BANDAR SERI BEGAWAN – The former head of the Royal Brunei Police Force’s (RBPF) Major Crimes Investigation Unit was convicted on corruption charges Thursday, after a year-long trial that exposed a complex web of abuse of power and secret dealings with organised crime syndicates in Brunei and Malaysia.
The court found that Superintendent Hj Khairur Rijal Hj Abu Salim corruptly accepted a Toyota Hilux from prominent Malaysian contractor Liew Say Koo, in exchange for facilitating his re-entry into Brunei, after he was expelled following a 2007 conviction for killing his wife in a domestic violence incident.
During trial, the defendant claimed Liew was a police informant whom he “borrowed” the Hilux from over three years to use as an unmarked car for surveillance and police raids.
In his 15 years as a police officer, Hj Khairur led several covert operations for the RBPF, and claimed he used Liew to extract information on gambling and vice activities run by crime syndicates in Brunei, which had links to Miri gangsters.
In a marathon judgment delivered at the Magistrate’s Court — which lasted four hours — presiding magistrate Muhammed Faisal PDJLD DSP Hj Kefli said he did not find the defendant’s argument credible, describing how Hj Khairur modified the vehicle by painting it and adding accessories, indicating it was for his personal use.
“It is not credible that car could go undetected by crime syndicates, it was modified to stand out, not blend in,” he said to a packed courtroom.
The magistrate also recounted testimony from the defendant’s superiors, who said they had no knowledge of him requesting a special visitor pass from immigration for Liew, on the basis he was an informant.
The letters sent to immigration requesting re-entry for Liew, who was barred from Brunei following his two-year prison sentence, were never authorised by the director of the Criminal Investigation Department or the police commissioner.
Magistrate Faisal added that of the 36 requests sent to immigration between 2011 and 2013, 14 of those applications were sent while Hj Khairur was abroad on in-service training.
He said while Liew did supply the defendant with some information on illegal activities, his role as an informant was “exaggerated” and that the former did not infiltrate crime syndicates as the defence claimed because he was only a figure “on the periphery”.

### Material provided
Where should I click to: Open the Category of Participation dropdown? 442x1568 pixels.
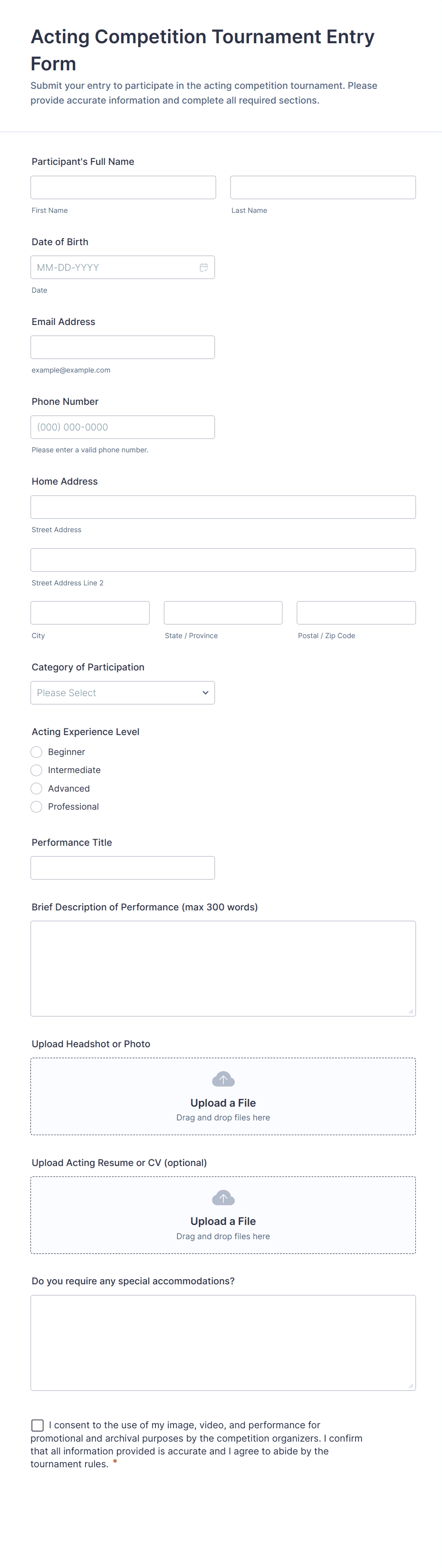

### Direction 1
Reproduce everything in the corruption trial report from "During trial, the" down to "to Miri gangsters.", switching "Hilux" to "pickup truck".
### Direction 2
Carry on the report about the police superintendent's corruption trial from where it stops.

### Result 1
During trial, the defendant claimed Liew was a police informant whom he “borrowed” the pickup truck from over three years to use as an unmarked car for surveillance and police raids.
In his 15 years as a police officer, Hj Khairur led several covert operations for the RBPF, and claimed he used Liew to extract information on gambling and vice activities run by crime syndicates in Brunei, which had links to Miri gangsters.

### Result 2
The return of information does not justify the efforts the defendant took, the judge said. Police witnesses also said it would have been unethical for Hj Khairur to borrow a car from an informant for police operations, since he was his “handler” and also the investigating officer in his 2007 manslaughter conviction.
Court defers sentencing
In his mitigation before the court Thursday, Hj Khairur said he had performed “beyond the call of duty” in his 15 years as a police officer and received several commendations from the police commissioner.
He was arrested in 2016 and has remained in detention for four years through an order made under the Internal Security Act (ISA), which gives the State powers of preventative detention.
The 42-year-old added that while under ISA detention, he had limited access to evidence and legal counsel, calling the Anti-Corruption Bureau investigation “biased and prejudicial”. He discharged his defence counsel, Roy Prabhakaran, mid-way through trial.
The court said it would take two weeks from Thursday to consider its sentence, as uncertainty remains over whether the defendant will be kept under ISA detention.
“Under any circumstances this would be considered unfair,” said Hj Khairur. “Any man would say so.”
Meanwhile, Liew Say Koo, who is the managing director of the Say Koo (Liew) construction company and L & E Contractor, was sentenced to 18 months for his role in abetting corrupt dealings.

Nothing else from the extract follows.